EXTRACTED TEXT.
11-Ketoprogesterone

Clinical data
- Trade names: Ketogestin
- Other names: Bio 66; U-1258; 11-Oxoprogesterone; Pregn-4-ene-3,11,20-trione

Identifiers
- IUPAC name (8S,9S,10R,13S,14S,17S)-17-Acetyl-10,13-dimethyl-2,6,7,8,9,12,14,15,16,17-decahydro-1H-cyclopenta[a]phenanthrene-3,11-dione;
- CAS Number: 516-15-4;
- PubChem CID: 94166;
- ChemSpider: 84982;
- UNII: 9Y1Y86O4T5;
- ChEMBL: ChEMBL284253;
- CompTox Dashboard (EPA): DTXSID101031475 ;
- ECHA InfoCard: 100.007.476

Chemical and physical data
- Formula: C_{21}H_{28}O_{3}
- Molar mass: 328.452 g·mol^{−1}
- 3D model (JSmol): Interactive image;
- SMILES CC(=O)[C@H]1CC[C@@H]2[C@@]1(CC(=O)[C@H]3[C@H]2CCC4=CC(=O)CC[C@]34C)C;
- InChI InChI=1S/C21H28O3/c1-12(22)16-6-7-17-15-5-4-13-10-14(23)8-9-20(13,2)19(15)18(24)11-21(16,17)3/h10,15-17,19H,4-9,11H2,1-3H3/t15-,16+,17-,19+,20-,21+/m0/s1; Key:WKAVAGKRWFGIEA-DADBAOPHSA-N;

= 11-Ketoprogesterone =

Chemical compound

11-Ketoprogesterone (brand name Ketogestin; former developmental code names Bio 66, U-1258), or 11-oxoprogesterone, also known as pregn-4-ene-3,11,20-trione, is a pregnane steroid related to cortisone (11-keto-17α,21-dihydroxyprogesterone) that was formerly used in veterinary medicine in the treatment of bovine ketosis. It was synthesized in 1940. The steroid has profound effects on carbohydrate metabolism and possesses activities associated with adrenal cortex hormones like cortisone. However, it is non-toxic even in high dosages, suggesting that it lacks conventional glucocorticoid activity, and it does not possess mineralocorticoid activity, unlike other adrenocortical hormones. 11-Ketoprogesterone may act through membrane glucocorticoid receptors.

11-Ketoprogesterone is reportedly devoid of androgenic, estrogenic, and progestogenic activity. 11β-Hydroxyprogesterone has also been reported to be devoid of progestogenic activity, but has subsequently been reported to possess about 1% of the progestogenic activity of progesterone. A halogenated derivative of 11-ketoprogesterone, 9α-bromo-11-ketoprogesterone, possesses relatively high progestogenic activity. Similarly to 11α-hydroxyprogesterone and 11β-hydroxyprogesterone, 11-ketoprogesterone is reported to act as an inhibitor of the enzyme 11β-hydroxysteroid dehydrogenase. It has also been found to act as a weak negative allosteric modulator of the GABA_{A} receptor.

RECORD EXCERPTS.
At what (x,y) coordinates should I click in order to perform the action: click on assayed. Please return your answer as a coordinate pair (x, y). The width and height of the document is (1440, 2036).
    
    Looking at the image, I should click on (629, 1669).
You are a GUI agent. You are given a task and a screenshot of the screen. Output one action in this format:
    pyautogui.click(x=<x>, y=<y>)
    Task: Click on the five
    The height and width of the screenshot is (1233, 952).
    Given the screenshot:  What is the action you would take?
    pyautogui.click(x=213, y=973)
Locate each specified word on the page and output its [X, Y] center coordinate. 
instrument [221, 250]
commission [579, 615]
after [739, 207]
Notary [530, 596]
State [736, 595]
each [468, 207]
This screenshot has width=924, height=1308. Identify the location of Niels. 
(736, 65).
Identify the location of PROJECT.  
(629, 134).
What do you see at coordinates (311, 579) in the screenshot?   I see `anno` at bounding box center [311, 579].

ASSIGNED TASK A. According to the 11-ketoprogesterone article, what condition was the steroid formerly used to treat in veterinary medicine?
ASSIGNED TASK B. Quote everything in the 11-ketoprogesterone article from "11-Ketoprogesterone (brand name" down to "membrane glucocorticoid receptors.".

YOUR RESPONSE A. Bovine ketosis.

YOUR RESPONSE B.
11-Ketoprogesterone (brand name Ketogestin; former developmental code names Bio 66, U-1258), or 11-oxoprogesterone, also known as pregn-4-ene-3,11,20-trione, is a pregnane steroid related to cortisone (11-keto-17α,21-dihydroxyprogesterone) that was formerly used in veterinary medicine in the treatment of bovine ketosis. It was synthesized in 1940. The steroid has profound effects on carbohydrate metabolism and possesses activities associated with adrenal cortex hormones like cortisone. However, it is non-toxic even in high dosages, suggesting that it lacks conventional glucocorticoid activity, and it does not possess mineralocorticoid activity, unlike other adrenocortical hormones. 11-Ketoprogesterone may act through membrane glucocorticoid receptors.